# Been lurking around here for while



## HomieSipes (May 17, 2022)

Been on here for a while, some really good threads here. I am currently sitting on my ass with a busted ankle. I work in oilfield and do some cutting when im on days off, nothing like yall do though. I was climbing down a ladder at work and fell from about 5 feet. Busted the fibula and the ankle bone, whatever thats called. Anyways, i read the "what was your worst injury" thread last night all 17 pages. These threads have convinced me to not even consider starting my ms362 until i get chaps. I had a close call years ago when i was young and really really stupid. I was helping a buddy cut a maple that was leaning towards his house probably 60ft tall or so.
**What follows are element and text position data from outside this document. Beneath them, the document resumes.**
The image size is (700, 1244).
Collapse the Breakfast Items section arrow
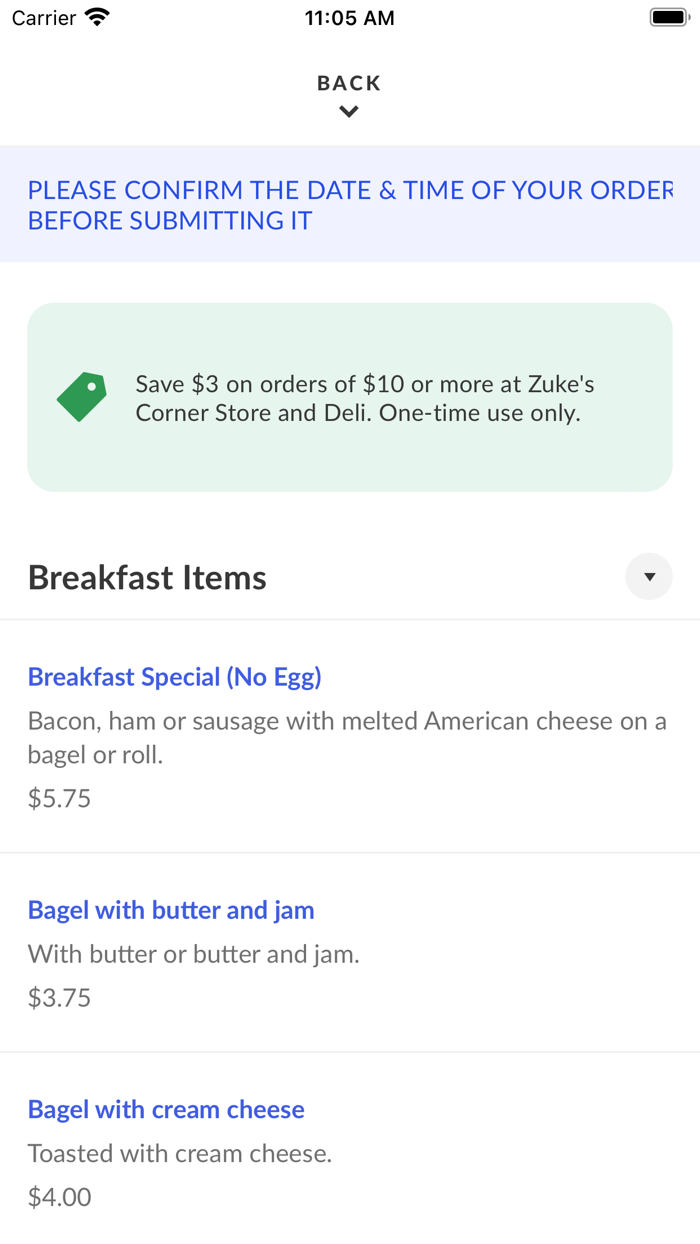point(649,577)
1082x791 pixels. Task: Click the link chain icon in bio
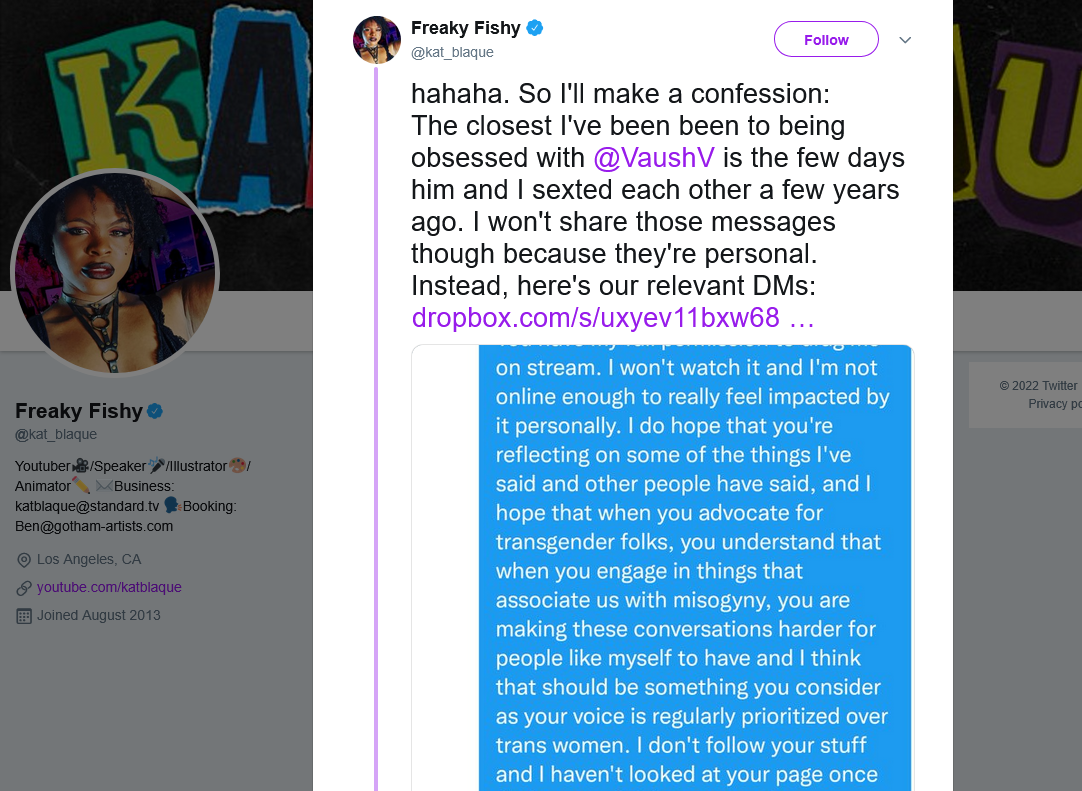coord(24,587)
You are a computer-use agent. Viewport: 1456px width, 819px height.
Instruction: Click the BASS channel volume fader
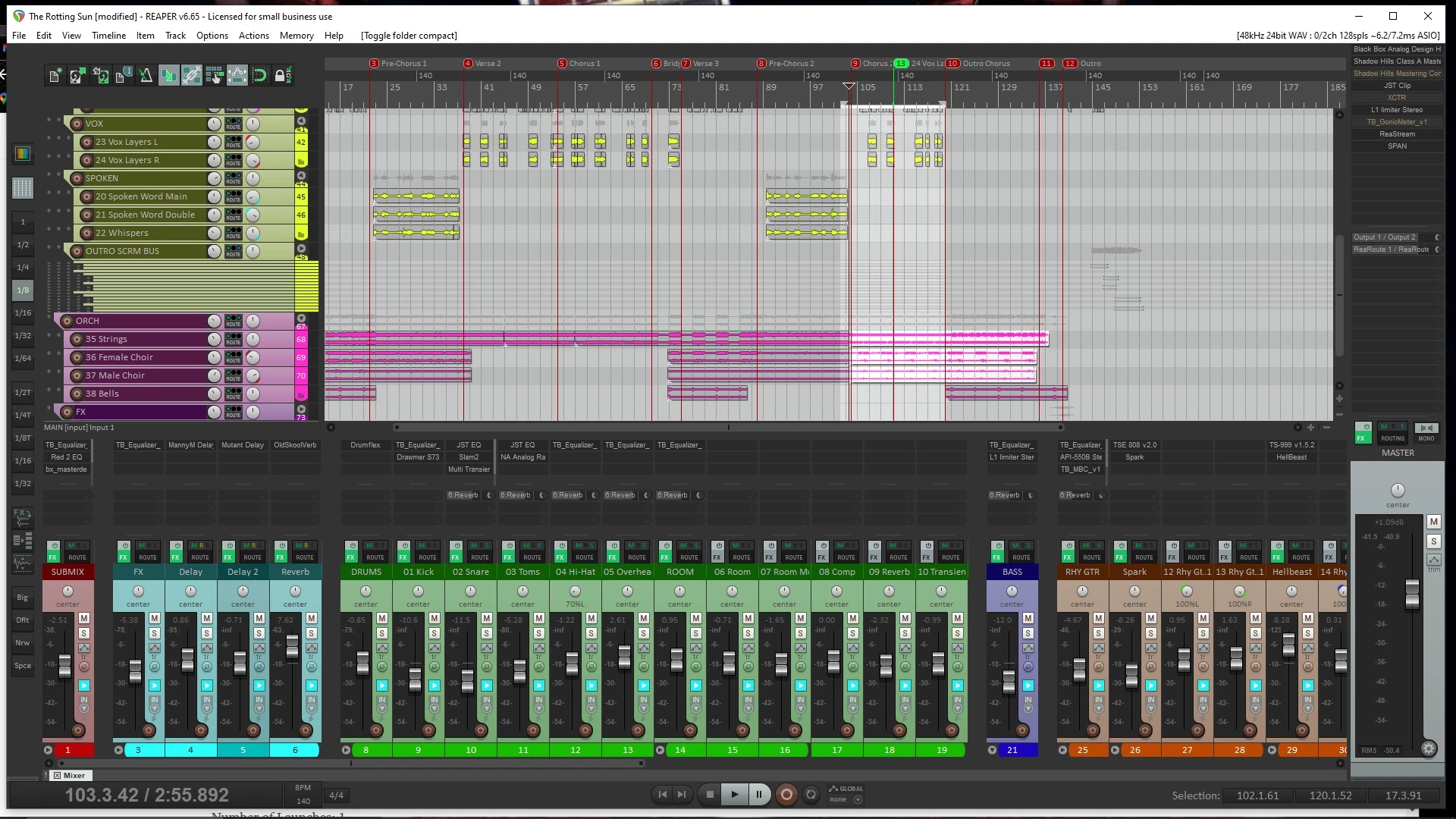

We tossed a rope up in and he was going to pull with his kabota when i started with back cut. Stupid, no clue at all what i was doing at all. I had a stihl 048 then. I did my notch, probably had a huge Dutchman in it. So started my back cut and tree popped and he started pulling, being STUPID i miss judged EVERYTHING,from the weight in tree top to the notch, to the back cut, EVERYTHING was wrong. So he started to pull and i must have cut though 1 side of the hinge totally and the tree gave a twist and i jumped backwards, saw still pinned wtfo and felt the bar glance off of my knee. Tree landed and started bucking it up. It was then that i felt the blood running into my boot. My buddys mom cleaned it up and taped it back up. My pride was hurt more than my knee was. I got EXTREMELY lucky it didn't do more damage, was a brand new chain. Since then i have learned A LOT about felling and bucking. Now i will stop and REALLY assess a situation before i even start my saw, but always been lax on the chaps. After spending some time on here and reading peoples accident stories, my saw is not even going to start until i get chaps.


----------